No, there's just one stack. There are some languages that distinguish between an eval stack and a return stack. The Forth language jumps to mind as the primary example, fairly influential in the early days of micro-processors. And exceedingly stack-based down to the language syntax, pretty unfriendly to program. Easy to implement however, it didn't take more than 2 kilobytes of code. Roughly what your Linq query comprehension takes :)
But no, MSIL is not one of them. The VM (virtual machine) defines just one stack for a method. It is entirely type-agnostic, it can store an int or a double or an object reference or a method return address with equal aplomb. Pushing and popping a value to/from the stack is just a logical operation, not modeling the actual data transfer at all.
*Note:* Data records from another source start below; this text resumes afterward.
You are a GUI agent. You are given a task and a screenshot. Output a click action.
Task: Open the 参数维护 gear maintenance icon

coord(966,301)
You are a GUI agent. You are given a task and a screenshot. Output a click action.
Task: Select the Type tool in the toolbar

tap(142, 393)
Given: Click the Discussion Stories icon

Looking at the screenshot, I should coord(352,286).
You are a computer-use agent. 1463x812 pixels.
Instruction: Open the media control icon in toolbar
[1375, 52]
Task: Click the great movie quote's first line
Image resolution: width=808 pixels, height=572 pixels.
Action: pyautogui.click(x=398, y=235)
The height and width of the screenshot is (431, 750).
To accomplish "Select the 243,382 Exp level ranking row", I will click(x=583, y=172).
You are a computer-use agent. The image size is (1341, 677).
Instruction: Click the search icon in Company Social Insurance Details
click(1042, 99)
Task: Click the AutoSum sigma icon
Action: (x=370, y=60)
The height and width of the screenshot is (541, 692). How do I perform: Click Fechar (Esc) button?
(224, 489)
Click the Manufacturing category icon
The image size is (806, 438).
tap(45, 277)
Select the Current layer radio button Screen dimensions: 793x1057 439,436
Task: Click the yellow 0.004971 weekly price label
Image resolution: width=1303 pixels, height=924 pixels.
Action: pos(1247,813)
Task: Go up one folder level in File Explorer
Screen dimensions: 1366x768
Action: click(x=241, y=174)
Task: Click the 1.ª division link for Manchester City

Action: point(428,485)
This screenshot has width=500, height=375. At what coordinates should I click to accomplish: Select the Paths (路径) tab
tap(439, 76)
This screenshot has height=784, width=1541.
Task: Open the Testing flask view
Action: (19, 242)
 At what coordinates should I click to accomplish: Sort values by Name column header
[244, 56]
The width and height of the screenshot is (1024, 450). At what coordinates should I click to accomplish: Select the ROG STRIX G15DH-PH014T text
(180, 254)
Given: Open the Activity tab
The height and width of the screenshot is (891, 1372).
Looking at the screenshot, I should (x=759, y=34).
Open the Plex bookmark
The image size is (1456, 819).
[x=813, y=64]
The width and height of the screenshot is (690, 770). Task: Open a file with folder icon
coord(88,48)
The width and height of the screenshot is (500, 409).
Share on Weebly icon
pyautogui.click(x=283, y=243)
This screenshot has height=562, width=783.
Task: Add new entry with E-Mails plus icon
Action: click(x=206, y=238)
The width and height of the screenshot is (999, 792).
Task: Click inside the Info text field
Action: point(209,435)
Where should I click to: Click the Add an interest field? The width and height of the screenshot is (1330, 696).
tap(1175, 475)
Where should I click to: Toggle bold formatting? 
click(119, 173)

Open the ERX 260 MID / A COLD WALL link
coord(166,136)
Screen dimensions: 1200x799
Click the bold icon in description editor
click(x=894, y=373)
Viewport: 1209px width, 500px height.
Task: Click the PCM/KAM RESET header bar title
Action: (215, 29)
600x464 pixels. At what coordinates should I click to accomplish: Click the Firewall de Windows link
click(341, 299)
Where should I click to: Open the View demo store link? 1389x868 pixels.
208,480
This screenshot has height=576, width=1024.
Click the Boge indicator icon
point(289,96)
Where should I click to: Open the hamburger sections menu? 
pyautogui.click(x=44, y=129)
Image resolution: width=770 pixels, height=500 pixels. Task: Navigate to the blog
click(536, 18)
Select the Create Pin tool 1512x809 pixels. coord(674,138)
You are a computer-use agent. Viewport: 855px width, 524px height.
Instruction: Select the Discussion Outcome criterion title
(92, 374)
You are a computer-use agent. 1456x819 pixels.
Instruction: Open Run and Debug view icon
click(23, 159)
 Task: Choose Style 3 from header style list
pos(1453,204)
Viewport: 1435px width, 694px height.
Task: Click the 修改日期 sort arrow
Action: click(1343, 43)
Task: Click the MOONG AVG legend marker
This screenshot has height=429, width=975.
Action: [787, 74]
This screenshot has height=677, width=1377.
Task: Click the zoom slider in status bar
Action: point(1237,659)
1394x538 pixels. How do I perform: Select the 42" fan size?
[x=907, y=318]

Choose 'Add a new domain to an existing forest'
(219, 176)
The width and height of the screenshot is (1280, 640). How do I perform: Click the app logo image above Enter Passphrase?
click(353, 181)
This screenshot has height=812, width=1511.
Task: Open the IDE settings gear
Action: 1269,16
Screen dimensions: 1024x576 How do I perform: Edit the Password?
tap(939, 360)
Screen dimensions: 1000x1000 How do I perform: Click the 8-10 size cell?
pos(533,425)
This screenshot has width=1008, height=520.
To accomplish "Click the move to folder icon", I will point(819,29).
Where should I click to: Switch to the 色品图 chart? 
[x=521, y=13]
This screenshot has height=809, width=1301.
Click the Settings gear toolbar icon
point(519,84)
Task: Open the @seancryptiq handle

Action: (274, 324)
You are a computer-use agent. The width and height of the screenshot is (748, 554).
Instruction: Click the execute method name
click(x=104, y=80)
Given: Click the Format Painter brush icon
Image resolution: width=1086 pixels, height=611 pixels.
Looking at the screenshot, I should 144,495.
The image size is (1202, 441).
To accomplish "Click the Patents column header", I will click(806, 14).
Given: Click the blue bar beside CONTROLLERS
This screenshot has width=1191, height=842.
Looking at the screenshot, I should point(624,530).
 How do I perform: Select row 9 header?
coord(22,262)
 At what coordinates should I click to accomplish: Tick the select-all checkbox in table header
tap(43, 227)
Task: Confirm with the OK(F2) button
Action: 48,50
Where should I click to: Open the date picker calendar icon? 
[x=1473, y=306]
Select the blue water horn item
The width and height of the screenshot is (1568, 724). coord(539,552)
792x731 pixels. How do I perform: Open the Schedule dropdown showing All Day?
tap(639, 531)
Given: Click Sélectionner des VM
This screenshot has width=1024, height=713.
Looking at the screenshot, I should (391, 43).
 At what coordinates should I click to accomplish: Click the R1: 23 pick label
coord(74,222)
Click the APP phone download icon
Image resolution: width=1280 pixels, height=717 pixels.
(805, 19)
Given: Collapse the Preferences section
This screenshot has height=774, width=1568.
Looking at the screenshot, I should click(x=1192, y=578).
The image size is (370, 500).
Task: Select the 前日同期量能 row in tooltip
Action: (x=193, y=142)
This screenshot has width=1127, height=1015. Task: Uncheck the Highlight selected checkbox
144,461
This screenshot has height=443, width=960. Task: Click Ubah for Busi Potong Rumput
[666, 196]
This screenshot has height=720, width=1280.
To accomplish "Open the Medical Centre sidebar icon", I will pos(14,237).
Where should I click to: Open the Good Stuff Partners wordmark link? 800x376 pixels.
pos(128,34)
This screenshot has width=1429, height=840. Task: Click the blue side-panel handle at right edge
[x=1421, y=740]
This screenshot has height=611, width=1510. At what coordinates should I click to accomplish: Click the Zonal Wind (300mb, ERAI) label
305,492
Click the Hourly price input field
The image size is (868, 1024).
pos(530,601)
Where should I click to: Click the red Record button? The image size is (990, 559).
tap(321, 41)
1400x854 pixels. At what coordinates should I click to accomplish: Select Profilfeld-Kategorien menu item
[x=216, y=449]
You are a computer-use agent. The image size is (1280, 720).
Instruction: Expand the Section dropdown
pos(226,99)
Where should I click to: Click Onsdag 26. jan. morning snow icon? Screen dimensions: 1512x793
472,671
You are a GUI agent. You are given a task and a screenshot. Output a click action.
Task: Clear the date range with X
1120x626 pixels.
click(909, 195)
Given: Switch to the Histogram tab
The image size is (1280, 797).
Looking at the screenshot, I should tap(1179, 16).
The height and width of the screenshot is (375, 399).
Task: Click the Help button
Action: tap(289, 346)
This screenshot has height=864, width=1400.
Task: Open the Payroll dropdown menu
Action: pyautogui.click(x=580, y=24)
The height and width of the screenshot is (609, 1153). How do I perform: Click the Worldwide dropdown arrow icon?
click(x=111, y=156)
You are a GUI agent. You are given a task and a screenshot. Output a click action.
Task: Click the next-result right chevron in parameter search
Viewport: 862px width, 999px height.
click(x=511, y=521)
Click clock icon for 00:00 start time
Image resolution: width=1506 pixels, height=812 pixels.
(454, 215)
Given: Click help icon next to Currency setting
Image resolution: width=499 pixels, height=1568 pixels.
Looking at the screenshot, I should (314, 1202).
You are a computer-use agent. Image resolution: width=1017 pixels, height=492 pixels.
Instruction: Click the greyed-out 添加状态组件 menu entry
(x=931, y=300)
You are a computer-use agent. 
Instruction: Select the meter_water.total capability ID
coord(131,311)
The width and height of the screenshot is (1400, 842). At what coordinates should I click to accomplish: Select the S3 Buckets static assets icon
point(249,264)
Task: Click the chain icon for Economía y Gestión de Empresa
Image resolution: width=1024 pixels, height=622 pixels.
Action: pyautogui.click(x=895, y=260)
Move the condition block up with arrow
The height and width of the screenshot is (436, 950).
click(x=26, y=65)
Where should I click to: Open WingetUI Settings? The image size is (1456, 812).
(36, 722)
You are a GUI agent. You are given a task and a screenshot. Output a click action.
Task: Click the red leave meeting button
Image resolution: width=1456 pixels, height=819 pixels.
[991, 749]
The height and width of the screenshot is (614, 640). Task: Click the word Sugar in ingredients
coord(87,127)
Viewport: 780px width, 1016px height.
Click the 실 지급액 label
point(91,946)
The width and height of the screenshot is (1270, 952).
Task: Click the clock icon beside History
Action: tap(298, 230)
It is the job of the jitter to turn that into machine code that deals with real data. Not actually that hard, a processor has a stack as well, just like the VM. And it can also store all kinds of different data types, but without being able to ignore the data size of course. And above all, eliminating that kind of pushing and popping and take advantage of the registry bank of the processor, entirely not modeled in MSIL. Not a coincidence either, different processors have very different registry bank capabilities. Very important to make code fast.
And yes, every thread has its own stack. Absolutely essential, the stack stores method return addresses and threads can execute different code. Both in MSIL and in machine code.